Just transition is critical across the EBRD regions because the economies in which we operate remain among the most carbon intensive in the world.
Their average greenhouse gas (GHG) emissions per capita are 20 per cent higher than those of comparable economies with similar populations and per capita incomes. Fifteen of the 38 economies where the Bank invests have a higher carbon intensity than the world average, and 10 are in the top 20. Similarly, 16 have a higher energy intensity than the world average.
The green economy transition will present significant opportunities for the EBRD regions. It is important to ensure that they are shared widely, while supporting regions and social groups which are vulnerable to the changes that transition will bring.
Certain opportunities can both support a green transition and tackle pre-existing inequalities. However, for some groups, these opportunities will remain beyond their reach, creating the need for additional support.
Those who are likely to experience challenges from a green economy transition include fossil fuel exporters, workers at firms reliant on the use of fossil fuels for energy production and consumption (such as carbon-intensive electricity producers and petrochemical manufacturers), communities whose livelihoods are directly and indirectly linked to fossil fuels, and poorer consumers who could be adversely impacted if policies are designed in a socially regressive way.
While a green economy transition will require transformation across multiple sectors, the coal sector, as well as the workers and communities who rely on it, appear particularly vulnerable in the short term.
This is important given the EBRD regions contain around 25 per cent of global coal reserves, and 240 coal-fired power plants. The sector supports over 1 million jobs both directly and indirectly.
Any support for vulnerable groups must consider the broader context of inequality.

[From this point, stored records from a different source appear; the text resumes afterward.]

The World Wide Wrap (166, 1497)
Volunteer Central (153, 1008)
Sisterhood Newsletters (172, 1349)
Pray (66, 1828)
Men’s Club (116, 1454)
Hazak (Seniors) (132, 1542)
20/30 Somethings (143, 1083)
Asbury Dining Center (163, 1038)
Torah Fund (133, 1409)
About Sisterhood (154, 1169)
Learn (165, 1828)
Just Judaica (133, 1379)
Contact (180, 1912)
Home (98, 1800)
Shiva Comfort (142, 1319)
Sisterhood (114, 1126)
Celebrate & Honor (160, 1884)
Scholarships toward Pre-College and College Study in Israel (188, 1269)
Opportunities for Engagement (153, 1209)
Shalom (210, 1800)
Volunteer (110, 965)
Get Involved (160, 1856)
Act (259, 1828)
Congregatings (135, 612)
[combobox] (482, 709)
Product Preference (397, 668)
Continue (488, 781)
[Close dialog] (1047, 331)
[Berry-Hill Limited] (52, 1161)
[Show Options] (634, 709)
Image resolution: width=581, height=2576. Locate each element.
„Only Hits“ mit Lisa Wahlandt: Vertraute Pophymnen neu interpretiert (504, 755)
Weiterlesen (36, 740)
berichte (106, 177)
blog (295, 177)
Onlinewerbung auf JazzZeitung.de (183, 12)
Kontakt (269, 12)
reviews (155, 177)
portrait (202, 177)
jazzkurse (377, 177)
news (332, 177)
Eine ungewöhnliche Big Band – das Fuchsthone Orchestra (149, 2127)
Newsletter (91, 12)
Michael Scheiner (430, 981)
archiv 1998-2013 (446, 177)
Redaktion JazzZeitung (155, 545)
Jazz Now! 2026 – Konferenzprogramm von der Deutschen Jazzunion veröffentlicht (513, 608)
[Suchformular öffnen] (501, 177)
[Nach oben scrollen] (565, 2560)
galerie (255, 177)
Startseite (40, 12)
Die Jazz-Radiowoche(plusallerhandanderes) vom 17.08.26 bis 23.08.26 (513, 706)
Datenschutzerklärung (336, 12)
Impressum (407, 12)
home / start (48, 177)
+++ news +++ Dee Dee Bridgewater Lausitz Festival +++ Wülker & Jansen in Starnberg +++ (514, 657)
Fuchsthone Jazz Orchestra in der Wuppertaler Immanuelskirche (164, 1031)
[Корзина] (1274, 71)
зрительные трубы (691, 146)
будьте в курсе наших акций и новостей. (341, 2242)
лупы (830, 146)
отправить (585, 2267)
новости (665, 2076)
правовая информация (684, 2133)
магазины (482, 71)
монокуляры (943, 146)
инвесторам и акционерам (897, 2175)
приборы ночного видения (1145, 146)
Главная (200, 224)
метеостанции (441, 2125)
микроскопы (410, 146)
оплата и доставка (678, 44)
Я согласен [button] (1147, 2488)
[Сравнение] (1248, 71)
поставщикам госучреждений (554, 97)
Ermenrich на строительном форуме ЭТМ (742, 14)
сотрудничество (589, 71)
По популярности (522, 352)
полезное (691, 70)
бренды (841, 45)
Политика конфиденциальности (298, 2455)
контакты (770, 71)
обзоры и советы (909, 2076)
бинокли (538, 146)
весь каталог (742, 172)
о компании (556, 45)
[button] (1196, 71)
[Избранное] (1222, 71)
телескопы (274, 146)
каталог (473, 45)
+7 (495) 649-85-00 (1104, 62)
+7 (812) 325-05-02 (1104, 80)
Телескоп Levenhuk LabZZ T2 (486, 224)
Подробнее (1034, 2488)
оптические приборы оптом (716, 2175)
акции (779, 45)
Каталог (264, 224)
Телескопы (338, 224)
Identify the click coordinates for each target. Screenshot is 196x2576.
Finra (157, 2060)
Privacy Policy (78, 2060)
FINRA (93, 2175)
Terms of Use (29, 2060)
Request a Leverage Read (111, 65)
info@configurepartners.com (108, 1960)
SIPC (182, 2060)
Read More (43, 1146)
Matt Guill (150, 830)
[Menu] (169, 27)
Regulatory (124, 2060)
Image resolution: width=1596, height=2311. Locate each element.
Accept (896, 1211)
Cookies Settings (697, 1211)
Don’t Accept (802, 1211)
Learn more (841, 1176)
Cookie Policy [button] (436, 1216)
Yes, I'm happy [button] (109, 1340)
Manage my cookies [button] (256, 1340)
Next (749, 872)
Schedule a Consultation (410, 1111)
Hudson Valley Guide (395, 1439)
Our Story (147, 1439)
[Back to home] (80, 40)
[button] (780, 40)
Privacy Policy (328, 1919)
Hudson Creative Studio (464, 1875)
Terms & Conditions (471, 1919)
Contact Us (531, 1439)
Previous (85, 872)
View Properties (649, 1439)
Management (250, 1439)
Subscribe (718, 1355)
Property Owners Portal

Since starting their transition to an open-market economy, countries in the EBRD regions have achieved remarkable progress in many areas, and people are just as satisfied with their lives as their peers are elsewhere.
However, despite this broadly positive picture, not everyone has benefited. Indeed, more than half of all people in these regions have not seen their earnings converge with those of people living in Western Europe.
Furthermore, those in the bottom 23 per cent of the income distribution are worse off than they were in 1989. Two-thirds of income inequality in the EBRD regions is accounted for by inequality within countries, while one-third is attributed to differences between countries.
This in turn drives substantial population shifts, both across and within countries, and from rural to urban areas, as people (often those with the highest skills) cross borders in search of better economic opportunities.